[FRAGMENTO DE LECTURA]
Un relato sobre la creación (o destrucción) de nuestros muertos
Autoría: Marco Denevi. Adaptación: Hernán Costa. Con Uki Cappellari, Nico Carbone, Alberto Carmona, Gabi Giusti, Caro Manetticusa, Gustavo Reverdito, César Riveros. Vestuario: Paula Molina. Escenografía: Paula Molina. Diseño e Ilustraciones: Ana Willimburgh. Diseño de luces: Malena Miramontes Boim. Realización Visual: Nina Plez. Música original: Matías Macri. Fotografía: Lucas Suryano. Entrenamiento corporal: Florencia Sandulli. Asistencia de dirección: Camila Lozano, Mauro J. Pérez. Dirección: Marcelo Velázquez. Duración: 70 minutos.
Teatro La Carpintería. Jean Jaures 858 (CABA). Sábado, 20 h (hasta el 25/03/2023) y viernes, 20 h (del 07/04/2023 al 28/04/2023)

[OBJETIVO 1]
Enumera todos los intérpretes que la ficha incluye tras la palabra "Con".
[OBJETIVO 2]
Transcribe de la ficha, sin alteraciones, el tramo comprendido desde "Un relato sobre" hasta "07/04/2023 al 28/04/2023)".
[OBJETIVO 3]
Convierte en una lista el párrafo de la ficha que empieza con "Teatro La Carpintería", conservando lugar, dirección, días, horarios y fechas.
Las líneas siguientes constituyen material independiente de la ficha.

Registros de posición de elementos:
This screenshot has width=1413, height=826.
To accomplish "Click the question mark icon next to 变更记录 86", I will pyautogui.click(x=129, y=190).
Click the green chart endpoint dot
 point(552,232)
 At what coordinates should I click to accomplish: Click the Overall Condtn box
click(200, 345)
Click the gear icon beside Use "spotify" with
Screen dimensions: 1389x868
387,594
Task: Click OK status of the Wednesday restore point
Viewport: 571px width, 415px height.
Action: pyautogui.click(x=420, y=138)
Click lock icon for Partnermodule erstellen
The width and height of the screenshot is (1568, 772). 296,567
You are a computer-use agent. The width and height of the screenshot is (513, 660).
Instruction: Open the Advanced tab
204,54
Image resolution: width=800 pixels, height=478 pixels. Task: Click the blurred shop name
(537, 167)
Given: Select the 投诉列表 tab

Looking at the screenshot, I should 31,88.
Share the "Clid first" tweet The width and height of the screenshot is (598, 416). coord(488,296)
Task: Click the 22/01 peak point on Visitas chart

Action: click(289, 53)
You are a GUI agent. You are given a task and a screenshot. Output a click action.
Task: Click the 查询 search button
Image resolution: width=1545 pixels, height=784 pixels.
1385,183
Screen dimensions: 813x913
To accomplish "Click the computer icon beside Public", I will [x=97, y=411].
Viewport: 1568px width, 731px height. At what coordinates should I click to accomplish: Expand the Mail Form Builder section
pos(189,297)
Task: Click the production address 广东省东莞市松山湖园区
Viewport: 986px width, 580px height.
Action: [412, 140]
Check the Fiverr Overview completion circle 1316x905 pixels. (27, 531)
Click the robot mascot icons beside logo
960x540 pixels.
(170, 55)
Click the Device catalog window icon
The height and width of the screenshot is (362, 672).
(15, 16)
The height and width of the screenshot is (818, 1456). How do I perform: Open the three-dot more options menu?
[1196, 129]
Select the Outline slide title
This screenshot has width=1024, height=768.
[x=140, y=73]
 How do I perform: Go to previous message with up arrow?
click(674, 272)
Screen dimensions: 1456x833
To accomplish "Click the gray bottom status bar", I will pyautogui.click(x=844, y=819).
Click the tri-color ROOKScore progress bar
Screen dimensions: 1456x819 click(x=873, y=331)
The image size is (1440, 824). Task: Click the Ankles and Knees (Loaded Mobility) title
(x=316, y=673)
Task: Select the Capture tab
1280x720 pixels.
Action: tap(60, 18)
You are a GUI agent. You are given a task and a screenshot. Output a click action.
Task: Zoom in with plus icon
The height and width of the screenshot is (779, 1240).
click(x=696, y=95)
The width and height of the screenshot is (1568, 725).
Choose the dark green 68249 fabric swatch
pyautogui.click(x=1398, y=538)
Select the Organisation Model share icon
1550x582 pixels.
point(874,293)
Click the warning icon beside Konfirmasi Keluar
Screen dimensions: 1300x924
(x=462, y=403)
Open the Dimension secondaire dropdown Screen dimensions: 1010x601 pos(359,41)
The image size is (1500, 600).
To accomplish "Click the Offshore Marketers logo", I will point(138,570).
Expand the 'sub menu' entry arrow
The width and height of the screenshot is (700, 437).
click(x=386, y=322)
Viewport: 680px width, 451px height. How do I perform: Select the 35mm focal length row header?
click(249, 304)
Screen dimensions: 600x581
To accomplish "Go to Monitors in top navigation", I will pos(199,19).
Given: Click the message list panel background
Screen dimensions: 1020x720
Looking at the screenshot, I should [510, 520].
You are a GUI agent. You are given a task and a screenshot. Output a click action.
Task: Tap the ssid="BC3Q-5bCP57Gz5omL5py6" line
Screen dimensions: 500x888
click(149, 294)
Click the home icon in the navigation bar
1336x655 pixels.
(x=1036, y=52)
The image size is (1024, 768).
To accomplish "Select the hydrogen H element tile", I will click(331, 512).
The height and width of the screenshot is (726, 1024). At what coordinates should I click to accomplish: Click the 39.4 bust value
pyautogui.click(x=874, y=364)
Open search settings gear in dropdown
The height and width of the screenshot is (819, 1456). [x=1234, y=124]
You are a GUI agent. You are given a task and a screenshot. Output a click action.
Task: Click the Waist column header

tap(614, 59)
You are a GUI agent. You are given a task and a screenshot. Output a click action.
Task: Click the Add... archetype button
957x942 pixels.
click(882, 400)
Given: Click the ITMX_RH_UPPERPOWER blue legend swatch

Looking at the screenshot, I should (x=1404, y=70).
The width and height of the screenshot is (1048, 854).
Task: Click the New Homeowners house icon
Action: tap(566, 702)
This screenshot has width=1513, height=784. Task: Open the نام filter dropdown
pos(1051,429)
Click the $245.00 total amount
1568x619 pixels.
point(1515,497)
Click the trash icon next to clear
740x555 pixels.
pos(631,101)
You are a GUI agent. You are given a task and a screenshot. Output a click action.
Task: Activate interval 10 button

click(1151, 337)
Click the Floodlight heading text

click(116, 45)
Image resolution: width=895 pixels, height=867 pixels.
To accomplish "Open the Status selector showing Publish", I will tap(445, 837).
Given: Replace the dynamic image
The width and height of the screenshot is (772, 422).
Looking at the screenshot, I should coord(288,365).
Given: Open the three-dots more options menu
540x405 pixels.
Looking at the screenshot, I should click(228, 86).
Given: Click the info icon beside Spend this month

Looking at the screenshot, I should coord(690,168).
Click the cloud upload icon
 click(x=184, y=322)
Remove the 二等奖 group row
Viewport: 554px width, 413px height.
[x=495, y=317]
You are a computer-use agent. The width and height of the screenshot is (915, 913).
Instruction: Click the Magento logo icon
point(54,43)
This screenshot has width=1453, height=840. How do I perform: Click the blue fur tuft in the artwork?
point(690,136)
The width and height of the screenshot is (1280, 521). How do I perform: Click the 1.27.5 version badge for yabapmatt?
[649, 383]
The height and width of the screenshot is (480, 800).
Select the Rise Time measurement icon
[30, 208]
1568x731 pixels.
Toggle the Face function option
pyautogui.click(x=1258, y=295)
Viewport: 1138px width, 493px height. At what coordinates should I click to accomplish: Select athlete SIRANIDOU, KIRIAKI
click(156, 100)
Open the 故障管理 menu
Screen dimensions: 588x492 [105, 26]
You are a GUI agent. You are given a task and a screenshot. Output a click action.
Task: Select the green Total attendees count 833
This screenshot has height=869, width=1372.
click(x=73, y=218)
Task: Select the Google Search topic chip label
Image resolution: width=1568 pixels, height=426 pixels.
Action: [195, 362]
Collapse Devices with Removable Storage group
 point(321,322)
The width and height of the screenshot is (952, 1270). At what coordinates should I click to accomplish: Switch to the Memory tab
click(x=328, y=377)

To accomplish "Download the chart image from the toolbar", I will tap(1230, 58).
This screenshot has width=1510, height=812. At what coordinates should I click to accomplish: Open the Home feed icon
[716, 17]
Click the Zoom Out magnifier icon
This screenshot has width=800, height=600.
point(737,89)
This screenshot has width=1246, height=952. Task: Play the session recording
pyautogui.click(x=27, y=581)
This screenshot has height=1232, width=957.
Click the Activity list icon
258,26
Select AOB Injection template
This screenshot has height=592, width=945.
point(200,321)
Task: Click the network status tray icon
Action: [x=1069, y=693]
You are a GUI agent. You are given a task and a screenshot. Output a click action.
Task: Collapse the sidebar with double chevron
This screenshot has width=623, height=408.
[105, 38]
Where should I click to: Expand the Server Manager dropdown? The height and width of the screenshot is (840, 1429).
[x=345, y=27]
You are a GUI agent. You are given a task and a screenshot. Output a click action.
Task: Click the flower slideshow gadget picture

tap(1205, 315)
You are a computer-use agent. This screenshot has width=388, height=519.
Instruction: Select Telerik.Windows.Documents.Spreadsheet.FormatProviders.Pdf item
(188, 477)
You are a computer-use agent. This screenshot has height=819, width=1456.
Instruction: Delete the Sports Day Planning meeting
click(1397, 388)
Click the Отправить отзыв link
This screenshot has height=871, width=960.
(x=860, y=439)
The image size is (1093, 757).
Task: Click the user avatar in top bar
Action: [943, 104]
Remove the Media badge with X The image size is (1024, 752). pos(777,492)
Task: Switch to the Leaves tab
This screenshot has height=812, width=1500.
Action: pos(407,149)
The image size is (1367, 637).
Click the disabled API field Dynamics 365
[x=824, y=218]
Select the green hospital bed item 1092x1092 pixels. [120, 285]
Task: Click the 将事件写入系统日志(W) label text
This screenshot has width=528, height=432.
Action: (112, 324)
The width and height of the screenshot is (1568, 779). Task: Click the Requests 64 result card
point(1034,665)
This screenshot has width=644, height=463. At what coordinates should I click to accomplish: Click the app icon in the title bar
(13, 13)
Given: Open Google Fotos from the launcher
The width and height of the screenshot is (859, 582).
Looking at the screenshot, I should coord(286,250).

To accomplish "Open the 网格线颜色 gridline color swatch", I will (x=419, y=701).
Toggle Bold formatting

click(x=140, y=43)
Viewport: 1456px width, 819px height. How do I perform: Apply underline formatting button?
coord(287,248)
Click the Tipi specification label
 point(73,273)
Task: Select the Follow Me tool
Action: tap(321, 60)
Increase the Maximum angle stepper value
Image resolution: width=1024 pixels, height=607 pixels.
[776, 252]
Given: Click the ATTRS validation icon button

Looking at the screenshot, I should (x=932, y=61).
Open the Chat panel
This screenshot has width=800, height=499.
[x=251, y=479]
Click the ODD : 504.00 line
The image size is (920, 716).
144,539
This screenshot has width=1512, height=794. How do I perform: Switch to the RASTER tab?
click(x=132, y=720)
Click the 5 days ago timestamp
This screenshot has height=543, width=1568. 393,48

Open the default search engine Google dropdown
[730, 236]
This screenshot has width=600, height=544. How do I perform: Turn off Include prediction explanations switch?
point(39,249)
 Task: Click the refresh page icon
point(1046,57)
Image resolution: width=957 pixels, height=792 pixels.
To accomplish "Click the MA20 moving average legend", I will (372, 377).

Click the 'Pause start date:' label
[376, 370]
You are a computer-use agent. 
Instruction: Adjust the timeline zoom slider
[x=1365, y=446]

[SOLUCIÓN 1]
Uki Cappellari, Nico Carbone, Alberto Carmona, Gabi Giusti, Caro Manetticusa, Gustavo Reverdito y César Riveros.

[SOLUCIÓN 2]
Un relato sobre la creación (o destrucción) de nuestros muertos
Autoría: Marco Denevi. Adaptación: Hernán Costa. Con Uki Cappellari, Nico Carbone, Alberto Carmona, Gabi Giusti, Caro Manetticusa, Gustavo Reverdito, César Riveros. Vestuario: Paula Molina. Escenografía: Paula Molina. Diseño e Ilustraciones: Ana Willimburgh. Diseño de luces: Malena Miramontes Boim. Realización Visual: Nina Plez. Música original: Matías Macri. Fotografía: Lucas Suryano. Entrenamiento corporal: Florencia Sandulli. Asistencia de dirección: Camila Lozano, Mauro J. Pérez. Dirección: Marcelo Velázquez. Duración: 70 minutos.
Teatro La Carpintería. Jean Jaures 858 (CABA). Sábado, 20 h (hasta el 25/03/2023) y viernes, 20 h (del 07/04/2023 al 28/04/2023)

[SOLUCIÓN 3]
- Sala: Teatro La Carpintería, Jean Jaures 858 (CABA)
- Sábados, 20 h, hasta el 25/03/2023
- Viernes, 20 h, del 07/04/2023 al 28/04/2023